### Tasks to perform
A. In the surveillance text, on what date is the Defense and Homeland Security report on the Insurrection Act due?
B. Please transcribe the surveillance text, starting with "One final note: on" and going on through "on the public.".
C. Go on with the surveillance text from its last sentence.

### Text excerpt
One final note: on April 20th (entirely coincidentally, the anniversary of Adolf Hitler’s birth) a point Department of Defense and Homeland Security report is due to recommend whether the 1807 Insurrection Act can be invoked, allowing the use of the Army and National Guard to crack down on “insurrectionists”, whoever they may be—effectively a declaration of martial law…Upshot: I think I was wrong as little as a week ago. The USA may very well be moving into a pre-revolutionary crisis within the next month, with an authoritarian administration seizing emergency powers and preparing to execute an increasingly violent crackdown on the public.

If you are a US citizen or resident you should be very cautious about what you say in the comments on this blog entry.

Well, if he is right I don’t need to get myself in trouble on his blog, I am probably already in plenty of trouble right here on this one so why not dig the hole a bit deeper right now?

Imaginatively paranoid or prescient, time will tell. The technological tools of tyranny have been here since the Russian czar/Nazis/Stalin/Stasi/J. Edgar Hoover started using file cabinets at least, and probably back to the Inquisition or earlier. We are seeing the surveillance take a sinister turn though with the tracking and scoring of people in Xinjiang, Palestine, Libya, and Syria recently. Why would we think the New Management in the U.S. would not be tracking and scoring people? This is basically just marketing technology, and was probably invented here. You can build a statistical model of every American and give score them based on how many dollars you think they are likely to spend on whatever widget you are selling. Then you can target the top 20%, 50%, or 80% with ads. Or, you can use the same logic and the same technology and start dropping bombs on these individuals and their extended families. So the technology has existed, although it seems to be getting more sinister and more accessible all the time. It is our liberal democratic institutions that are supposed to prevent the tools from being used for tyranny.

### Information supplied
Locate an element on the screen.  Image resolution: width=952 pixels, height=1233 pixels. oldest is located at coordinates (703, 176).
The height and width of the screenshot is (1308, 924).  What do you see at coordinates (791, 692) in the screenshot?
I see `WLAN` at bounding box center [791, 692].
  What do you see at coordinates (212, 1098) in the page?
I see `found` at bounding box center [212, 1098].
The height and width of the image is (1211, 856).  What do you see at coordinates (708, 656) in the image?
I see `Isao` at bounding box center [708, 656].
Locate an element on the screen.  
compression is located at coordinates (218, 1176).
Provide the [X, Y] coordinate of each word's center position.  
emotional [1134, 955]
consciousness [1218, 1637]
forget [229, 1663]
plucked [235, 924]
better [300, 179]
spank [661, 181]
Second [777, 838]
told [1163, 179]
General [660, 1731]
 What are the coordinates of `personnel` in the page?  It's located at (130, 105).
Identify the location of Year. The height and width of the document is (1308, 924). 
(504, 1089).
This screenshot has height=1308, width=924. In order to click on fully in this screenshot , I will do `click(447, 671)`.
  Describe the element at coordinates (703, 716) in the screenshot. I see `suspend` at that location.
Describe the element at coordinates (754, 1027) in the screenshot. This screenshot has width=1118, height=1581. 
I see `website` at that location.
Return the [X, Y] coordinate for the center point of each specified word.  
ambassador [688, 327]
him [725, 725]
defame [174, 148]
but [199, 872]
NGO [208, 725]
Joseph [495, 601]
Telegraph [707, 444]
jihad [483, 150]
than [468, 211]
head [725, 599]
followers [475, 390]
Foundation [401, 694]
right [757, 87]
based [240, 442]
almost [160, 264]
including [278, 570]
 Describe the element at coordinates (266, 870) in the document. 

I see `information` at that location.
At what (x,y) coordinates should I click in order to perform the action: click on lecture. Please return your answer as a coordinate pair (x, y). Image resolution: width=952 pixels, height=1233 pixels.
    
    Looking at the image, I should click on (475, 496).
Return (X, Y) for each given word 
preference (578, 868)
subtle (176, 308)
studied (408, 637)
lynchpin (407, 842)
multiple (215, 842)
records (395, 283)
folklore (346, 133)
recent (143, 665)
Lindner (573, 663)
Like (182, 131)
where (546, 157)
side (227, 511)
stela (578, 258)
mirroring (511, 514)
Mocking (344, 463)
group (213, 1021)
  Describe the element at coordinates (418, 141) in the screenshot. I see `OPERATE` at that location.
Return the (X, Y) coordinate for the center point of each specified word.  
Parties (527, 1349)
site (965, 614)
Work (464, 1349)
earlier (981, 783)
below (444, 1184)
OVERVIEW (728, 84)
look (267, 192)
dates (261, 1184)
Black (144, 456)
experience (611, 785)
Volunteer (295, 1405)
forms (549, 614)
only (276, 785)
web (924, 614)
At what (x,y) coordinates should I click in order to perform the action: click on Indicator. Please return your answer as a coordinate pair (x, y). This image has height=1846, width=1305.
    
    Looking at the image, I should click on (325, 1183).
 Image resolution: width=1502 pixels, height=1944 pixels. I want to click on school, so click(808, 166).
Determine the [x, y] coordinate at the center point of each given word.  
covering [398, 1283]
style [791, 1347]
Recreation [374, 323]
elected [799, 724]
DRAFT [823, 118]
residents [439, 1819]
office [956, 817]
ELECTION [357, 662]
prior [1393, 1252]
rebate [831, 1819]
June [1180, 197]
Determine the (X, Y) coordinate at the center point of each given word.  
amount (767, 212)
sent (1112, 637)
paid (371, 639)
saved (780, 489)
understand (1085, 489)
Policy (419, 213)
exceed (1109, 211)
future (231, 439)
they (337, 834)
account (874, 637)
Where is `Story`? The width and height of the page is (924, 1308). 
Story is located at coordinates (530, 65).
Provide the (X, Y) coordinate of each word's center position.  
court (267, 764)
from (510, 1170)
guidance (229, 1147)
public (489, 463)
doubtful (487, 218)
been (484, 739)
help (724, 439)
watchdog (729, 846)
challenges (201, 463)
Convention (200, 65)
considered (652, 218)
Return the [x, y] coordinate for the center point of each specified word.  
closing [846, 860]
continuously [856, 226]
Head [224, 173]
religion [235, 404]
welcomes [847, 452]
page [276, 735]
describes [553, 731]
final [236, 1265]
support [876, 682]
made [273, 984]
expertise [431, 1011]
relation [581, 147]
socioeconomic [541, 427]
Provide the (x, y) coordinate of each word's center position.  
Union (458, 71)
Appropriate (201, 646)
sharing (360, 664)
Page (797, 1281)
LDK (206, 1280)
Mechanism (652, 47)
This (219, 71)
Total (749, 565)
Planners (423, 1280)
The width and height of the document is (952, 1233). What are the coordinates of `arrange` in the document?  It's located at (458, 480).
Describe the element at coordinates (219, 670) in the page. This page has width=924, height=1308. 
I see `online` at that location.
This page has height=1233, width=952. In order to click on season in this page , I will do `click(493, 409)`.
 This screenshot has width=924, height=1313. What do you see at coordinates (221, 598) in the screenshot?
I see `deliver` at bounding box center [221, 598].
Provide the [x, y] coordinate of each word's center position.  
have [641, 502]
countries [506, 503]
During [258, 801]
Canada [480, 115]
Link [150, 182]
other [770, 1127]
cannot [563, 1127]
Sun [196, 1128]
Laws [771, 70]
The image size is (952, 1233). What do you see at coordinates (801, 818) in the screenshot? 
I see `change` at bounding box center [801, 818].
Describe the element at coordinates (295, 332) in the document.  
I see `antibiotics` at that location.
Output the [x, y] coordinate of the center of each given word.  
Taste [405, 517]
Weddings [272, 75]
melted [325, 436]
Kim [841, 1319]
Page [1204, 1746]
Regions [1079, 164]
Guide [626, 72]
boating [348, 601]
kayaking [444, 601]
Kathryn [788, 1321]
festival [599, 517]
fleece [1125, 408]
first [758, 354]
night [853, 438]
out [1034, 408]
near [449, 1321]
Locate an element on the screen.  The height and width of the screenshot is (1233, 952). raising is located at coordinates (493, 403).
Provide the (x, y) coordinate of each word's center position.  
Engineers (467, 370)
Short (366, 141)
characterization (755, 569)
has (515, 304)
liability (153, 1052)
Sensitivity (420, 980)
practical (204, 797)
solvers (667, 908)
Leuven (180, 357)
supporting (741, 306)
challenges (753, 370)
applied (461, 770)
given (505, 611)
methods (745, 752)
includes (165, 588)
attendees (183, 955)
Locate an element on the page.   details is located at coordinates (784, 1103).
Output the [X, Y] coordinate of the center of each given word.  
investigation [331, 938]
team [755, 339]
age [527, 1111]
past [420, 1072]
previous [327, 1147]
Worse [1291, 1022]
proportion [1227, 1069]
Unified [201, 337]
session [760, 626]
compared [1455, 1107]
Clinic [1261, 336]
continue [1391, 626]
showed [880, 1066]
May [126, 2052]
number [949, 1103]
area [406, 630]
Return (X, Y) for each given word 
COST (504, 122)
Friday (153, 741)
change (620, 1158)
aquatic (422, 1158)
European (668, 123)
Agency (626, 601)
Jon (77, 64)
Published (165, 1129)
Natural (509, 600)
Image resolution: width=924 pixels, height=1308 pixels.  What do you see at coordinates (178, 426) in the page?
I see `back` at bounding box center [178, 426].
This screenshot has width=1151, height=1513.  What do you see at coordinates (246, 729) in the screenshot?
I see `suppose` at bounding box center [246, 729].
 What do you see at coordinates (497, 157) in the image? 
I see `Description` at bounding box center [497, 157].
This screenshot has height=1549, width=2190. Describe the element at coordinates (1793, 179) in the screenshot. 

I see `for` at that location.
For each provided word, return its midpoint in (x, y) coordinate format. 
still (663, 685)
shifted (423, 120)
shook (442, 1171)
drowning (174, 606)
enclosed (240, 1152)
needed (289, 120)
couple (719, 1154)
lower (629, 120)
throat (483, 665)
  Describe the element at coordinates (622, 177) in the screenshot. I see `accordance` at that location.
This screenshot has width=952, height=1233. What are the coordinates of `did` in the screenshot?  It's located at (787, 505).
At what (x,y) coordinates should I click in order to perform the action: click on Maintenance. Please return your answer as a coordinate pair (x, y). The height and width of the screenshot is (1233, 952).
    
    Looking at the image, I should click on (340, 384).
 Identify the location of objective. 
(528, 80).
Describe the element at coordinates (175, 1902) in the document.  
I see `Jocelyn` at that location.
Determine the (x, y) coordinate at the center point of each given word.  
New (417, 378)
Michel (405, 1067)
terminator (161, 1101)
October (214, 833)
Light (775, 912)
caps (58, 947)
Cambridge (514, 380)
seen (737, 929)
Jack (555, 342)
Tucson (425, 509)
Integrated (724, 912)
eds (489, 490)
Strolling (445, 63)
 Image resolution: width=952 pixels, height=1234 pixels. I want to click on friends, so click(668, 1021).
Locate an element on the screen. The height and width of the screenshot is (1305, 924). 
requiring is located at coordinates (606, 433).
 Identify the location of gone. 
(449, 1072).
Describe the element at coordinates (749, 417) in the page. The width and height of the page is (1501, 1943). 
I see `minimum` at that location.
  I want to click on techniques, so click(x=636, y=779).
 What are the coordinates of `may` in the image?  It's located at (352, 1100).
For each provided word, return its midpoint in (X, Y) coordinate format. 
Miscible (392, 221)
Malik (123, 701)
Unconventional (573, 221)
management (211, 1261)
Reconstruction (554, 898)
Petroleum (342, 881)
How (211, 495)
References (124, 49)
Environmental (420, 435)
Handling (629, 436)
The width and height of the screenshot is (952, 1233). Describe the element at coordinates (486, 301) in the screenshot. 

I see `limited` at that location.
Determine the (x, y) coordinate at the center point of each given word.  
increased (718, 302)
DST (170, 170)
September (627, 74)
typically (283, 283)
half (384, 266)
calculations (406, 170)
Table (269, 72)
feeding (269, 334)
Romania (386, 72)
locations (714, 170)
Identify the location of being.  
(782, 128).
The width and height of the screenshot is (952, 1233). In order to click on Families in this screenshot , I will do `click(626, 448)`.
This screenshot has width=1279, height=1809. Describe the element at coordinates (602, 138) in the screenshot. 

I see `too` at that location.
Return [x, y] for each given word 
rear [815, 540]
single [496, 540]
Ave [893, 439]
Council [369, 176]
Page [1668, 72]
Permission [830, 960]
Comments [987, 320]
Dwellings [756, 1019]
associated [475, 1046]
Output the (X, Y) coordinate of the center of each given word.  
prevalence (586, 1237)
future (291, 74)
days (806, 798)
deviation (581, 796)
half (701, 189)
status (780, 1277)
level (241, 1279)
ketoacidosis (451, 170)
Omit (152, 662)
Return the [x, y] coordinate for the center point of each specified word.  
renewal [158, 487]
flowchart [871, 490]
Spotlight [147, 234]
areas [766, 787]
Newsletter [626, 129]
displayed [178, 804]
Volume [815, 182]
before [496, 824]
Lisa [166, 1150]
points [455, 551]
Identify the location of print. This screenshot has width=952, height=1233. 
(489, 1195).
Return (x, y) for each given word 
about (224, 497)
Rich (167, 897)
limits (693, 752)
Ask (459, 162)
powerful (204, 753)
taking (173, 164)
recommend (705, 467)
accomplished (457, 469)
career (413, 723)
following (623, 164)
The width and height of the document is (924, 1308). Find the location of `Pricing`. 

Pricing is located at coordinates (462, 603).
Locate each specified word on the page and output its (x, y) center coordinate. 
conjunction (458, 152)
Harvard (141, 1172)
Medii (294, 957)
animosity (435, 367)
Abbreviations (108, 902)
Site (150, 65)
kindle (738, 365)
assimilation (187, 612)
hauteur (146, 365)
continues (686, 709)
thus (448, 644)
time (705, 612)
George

### Responses for each task
A. April 20th

B.
One final note: on April 20th (entirely coincidentally, the anniversary of Adolf Hitler’s birth) a point Department of Defense and Homeland Security report is due to recommend whether the 1807 Insurrection Act can be invoked, allowing the use of the Army and National Guard to crack down on “insurrectionists”, whoever they may be—effectively a declaration of martial law…Upshot: I think I was wrong as little as a week ago. The USA may very well be moving into a pre-revolutionary crisis within the next month, with an authoritarian administration seizing emergency powers and preparing to execute an increasingly violent crackdown on the public.

C.
Charlie Stross: “actual international Neo-Nazi conspiracy to destroy democracy globally”

Dearest readers, I have been dealing with a family emergency here on top of a plate that was already full before the family emergency. I am trying to be somewhat kind to myself and acknowledge that I have very real physical and mental limits. Which is a way of getting to my point that I might be doing some short posts for a little while. I would rather do short frequent posts than long, infrequent ones.

I am not as smart or entertaining and awesome a writer as Charlie Stross, obviously, but here is Charlie Stross acknowledging that he is somewhat overwhelmed by events and might be doing some short posts for awhile.

it’s really hard to write a good carpet-chewing rant by an evil wannabe galactic overlord against a background of an actual international Neo-Nazi conspiracy to destroy democracy globally, and another international conspiracy of billionaires trying to immanetize the AI eschaton and enslave everyone else, and … and … fuck, even Space Opera isn’t safe from the maniacs these days!

You can make fun of people who are serious but somewhat bumbling (think of George Bush or, gulp, Joe Biden) but it is hard to make fun of evil clowns. Clowns can be funny, but only when they are not evil.

Donald Trump causes evil clown panic to worsen

Okay, put an evil clown in a diaper and it’s at least a little bit funny…until they come for you or someone you care about.